公開日:2022/08/15
介護業界の人材不足の原因の一つに、給料の低さがあげられます。専門性が必要な職業であるにも関わらず、なぜ給料が低い傾向にあるのか。その理由や実際の給料事情について調べました。介護職員への転職を検討している方、介護職員の給料に関心のある方は、ぜひチェックしていきましょう。
介護職員の給料が低いのには、いくつかの理由が考えられます。
介護職は、未経験、無資格でも働けます。そのため、高齢者の日常生活のお世話をするだけの仕事という認識をされがちです。
介護職は、利用者の心身の状況に応じて、より良い生活を送れるように自立支援をおこないます。そのため、質の高い介護サービスの提供が求められます。
専門性の必要な介護職ですが、専門性を重視されていないことも、給料が低い要因となっています。
厚生労働省の介護労働の現状によると、施設等介護職員の約4割、訪問介護員では約7割がパートやアルバイトの非正規職員です。
非正規職員は、正規職員と違って昇給が少なく、給与水準も低い状況です。この非正規職員の割合の高さが、介護業界全体の給料が上がらない一因でもあります。
統計局の2021年10月の人口推計データを見ると、日本の総人口は前年から64万4千人減少しています。
少子高齢化の流れもあり、64歳までの人口は減少傾向にありますが、65歳以上と75歳以上人口の前年比割合を見ると、65歳以上は28.9%、75歳以上は14.9%の増加です。
両年代とも過去最高の増加です。このことからも、介護の需要は急速に激減はせず、将来的にも介護職は必要な仕事であるといえます。介護職は、常に人材不足の状況にあり、無資格でも働けるため、比較的就職がしやすい職種です。
そのため、介護職全体の平均給与を上げなくても就職希望者は減らないので、給料の低い状況を作り出す一因となっています。
厚生労働省令和2年度介護従事者処遇状況等調査結果から、介護職の給与月額の平均をみてみましょう。
保有資格なし27万5,920円、介護職員初任者研修30万1,210円、実務者研修30万3,230円、介護福祉士31万8,150円、社会福祉士35万3,020円、介護支援専門員36万8,030円です。
データからも、保有資格の有無で年収に大きな差が生まれています。資格の取得は、介護職員初任者研修、実務者研修、介護福祉士、ケアマネージャーと続くのが一般的です。
..............................
課題一覧 ▸
1: 介護職員の給料についての本文では、非正規職員の割合の高さが業界全体の給料が上がらない一因とされている。その理由を本文に沿って説明せよ。
2: 介護職員の給料についての本文によると、介護福祉士の給与月額の平均はいくらか。
3: 介護職員の給料についての本文を、最後の文のあとから書き継げ。

記録データ ▸
..............................
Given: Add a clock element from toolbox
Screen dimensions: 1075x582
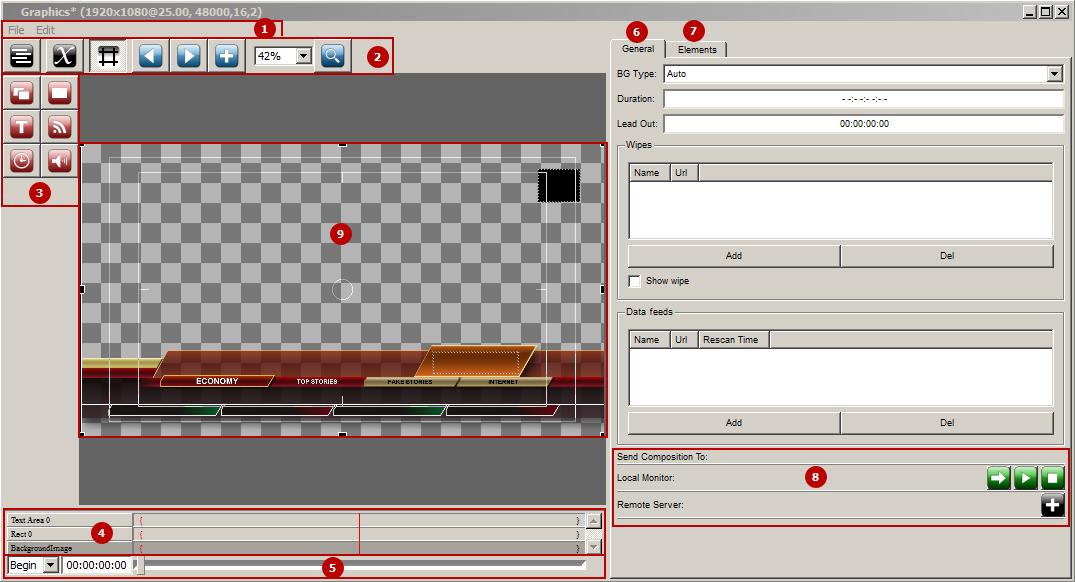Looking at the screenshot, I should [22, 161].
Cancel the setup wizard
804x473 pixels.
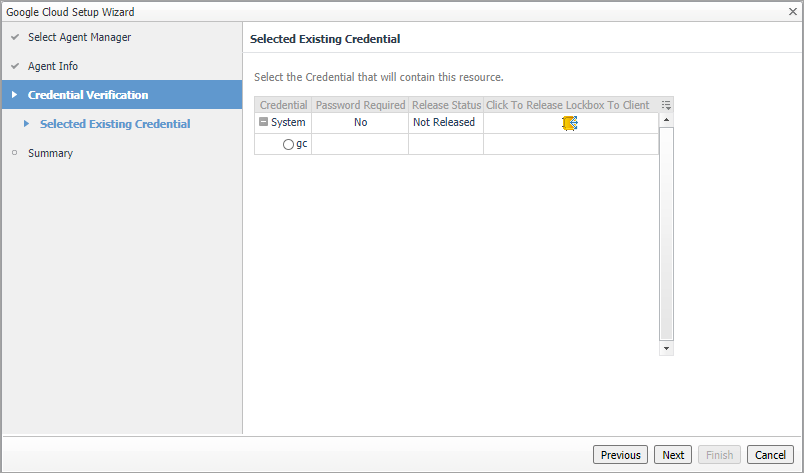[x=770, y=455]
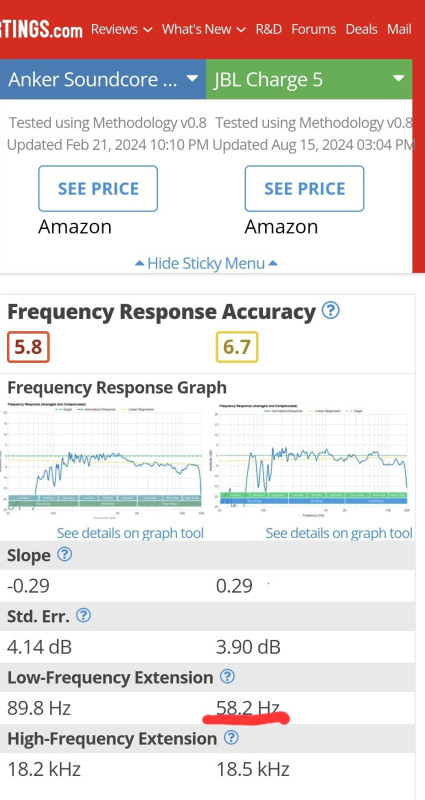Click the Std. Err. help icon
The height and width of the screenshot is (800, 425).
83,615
..............................
課題の解答 ▸
1: 非正規職員は正規職員と違って昇給が少なく、給与水準も低い。施設等介護職員の約4割、訪問介護員の約7割がこうした非正規職員であるため、業界全体の給料が上がりにくいのだ。

2: 31万8,150円だ。

3:
介護資格の取得により、一般職員から役職や管理職を目指して、キャリアアップも可能です。資格の中でも上位資格を取得すれば、基本給が高くなり、資格手当もつきます。
介護人材の確保のために、国は介護職員の処遇改善として給与を上げる政策を行っています。
厚生労働省の「令和2年度介護従事者処遇状況等調査結果」によると、2019年から66.1%の施設が給料を引き上げています。
こうした状況もふまえて、今後も介護職員待遇は改善されていくと考えられます。ここでは、各処遇改善とはどのような制度なのかをみていきましょう。
介護職員処遇改善加算は、職場環境等要件やキャリアパス要件の条件を満たした介護施設や事業所に対して、職員の給与に介護報酬を加算する制度です。
満たしている条件が多いほど、加算金額も多くなります。介護職員のみに配分されています。
経験やスキルのある介護職員の処遇改善に、重きを置いた制度です。介護職員以外も含めた他の職員の処遇改善に充てることも可能です。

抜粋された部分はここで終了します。